Christian DUFOUR, sociologue à l'Institut de recherches économiques et sociales,
A l'étranger on observe qu'il existe une extrême diversité de modes de résolution d'un problème qui est théoriquement très difficile à résoudre et à comprendre. Pour vous donner une idée de l'éventail de solutions qui sont trouvées, ça va depuis des pratiques telles qu'elles existent en Allemagne où dans la Constitution on affirme qu'il y a une autonomie, c'est-à-dire le fait que les employeurs, les organisations d'employeurs, et les organisations de salariés se reconnaissent mutuellement de facto. Elles se reconnaissent en contractant ensemble, l'Etat s'interdisant d'intervenir dans le champ qu'il laisse libre pour ces acteurs-là. C'est une réponse à la question de la représentativité, c'est-à-dire que l'Etat limite sa capacité d'intervention.

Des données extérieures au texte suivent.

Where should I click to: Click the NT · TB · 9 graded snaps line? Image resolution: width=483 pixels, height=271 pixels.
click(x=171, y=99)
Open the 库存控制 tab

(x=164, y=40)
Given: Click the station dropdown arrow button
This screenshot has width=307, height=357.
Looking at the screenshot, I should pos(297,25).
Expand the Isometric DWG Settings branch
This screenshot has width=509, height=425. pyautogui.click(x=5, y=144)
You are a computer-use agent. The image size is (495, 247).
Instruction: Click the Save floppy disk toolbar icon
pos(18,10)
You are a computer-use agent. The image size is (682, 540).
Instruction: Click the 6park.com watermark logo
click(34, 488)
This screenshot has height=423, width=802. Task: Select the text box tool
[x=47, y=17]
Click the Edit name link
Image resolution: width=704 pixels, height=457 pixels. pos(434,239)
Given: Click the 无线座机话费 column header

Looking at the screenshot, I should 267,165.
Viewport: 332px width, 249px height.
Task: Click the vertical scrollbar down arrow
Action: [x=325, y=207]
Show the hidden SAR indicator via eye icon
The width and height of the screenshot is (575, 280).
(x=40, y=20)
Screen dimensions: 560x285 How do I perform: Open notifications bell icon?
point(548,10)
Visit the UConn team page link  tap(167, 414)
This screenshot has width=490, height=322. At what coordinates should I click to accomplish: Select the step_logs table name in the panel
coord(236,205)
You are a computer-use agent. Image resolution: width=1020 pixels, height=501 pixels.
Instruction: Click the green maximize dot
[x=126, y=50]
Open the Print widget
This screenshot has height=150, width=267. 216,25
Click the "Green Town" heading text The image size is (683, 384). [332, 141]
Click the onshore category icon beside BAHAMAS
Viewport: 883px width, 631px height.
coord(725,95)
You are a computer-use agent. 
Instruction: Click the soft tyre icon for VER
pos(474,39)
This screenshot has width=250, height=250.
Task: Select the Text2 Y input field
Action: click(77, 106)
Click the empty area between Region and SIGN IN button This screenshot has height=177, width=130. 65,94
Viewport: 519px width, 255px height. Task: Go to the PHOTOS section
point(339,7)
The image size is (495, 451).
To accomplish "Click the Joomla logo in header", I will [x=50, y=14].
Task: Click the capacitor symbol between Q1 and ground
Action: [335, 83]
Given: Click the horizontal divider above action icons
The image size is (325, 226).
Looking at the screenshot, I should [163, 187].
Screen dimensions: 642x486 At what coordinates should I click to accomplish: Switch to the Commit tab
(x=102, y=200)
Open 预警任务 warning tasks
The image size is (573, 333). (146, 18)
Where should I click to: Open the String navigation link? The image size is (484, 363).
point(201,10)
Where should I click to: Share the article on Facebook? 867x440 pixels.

François GAUDU, professeur de droit à l'Université de Paris I,
Dans le Nord de l'Europe, il y a des syndicats très puissants. Dans la revue juridique de la CGT, au mois de janvier, un article d'un juriste très éminent a été publié, qui envisage qu'on adopte en France la solution allemande, c'est-à-dire que la convention collective ne profite qu'aux syndiqués. Il faut bien comprendre une chose quand on parle des syndicats : en France, être syndiqué ne rapporte rien, alors qu'en Belgique, le fait d'être syndiqué donne un accès privilégié à l'assurance chômage, en Allemagne, cela donne droit à l'application de la convention collective, en Suède, j'ai entendu un collègue professeur de droit du travail commencer une réunion en disant qu'il y avait chez eux une règle non écrite, qui est qu'en cas de licenciement économique, on licencie d'abord les non-syndiqués. Par rapport à la situation française où être syndiqué ne vaut que des ennuis...
Il est difficile de parler sur la crise du syndicalisme en France sans tenir compte du fait qu'en France, être syndiqué ne rapporte aucun avantage. De ce point de vue, nous sommes isolés dans les pays d'Occident. En Angleterre, il y a quand même 30 % de syndiqués, et un grand nombre d'entreprises pratiquent encore le Closed Shop, c'est-à-dire que l'embauche est réservée aux syndiqués. Je ne suis pas du tout pour cela, mais il faudrait quand même se demander si... Une chose va un peu dans ce sens, même si ce n'est pas tout à fait la même chose : la demande conjointe formulée par la CFDT et la CGT de passer à un mécanisme majoritaire pour conclure les conventions collectives, donc de donner plus de valeur à l'adhésion, de privilégier les syndicats qui ont beaucoup d'adhérents et beaucoup d'électeurs. Je pense qu'il y a un mouvement dans ce sens.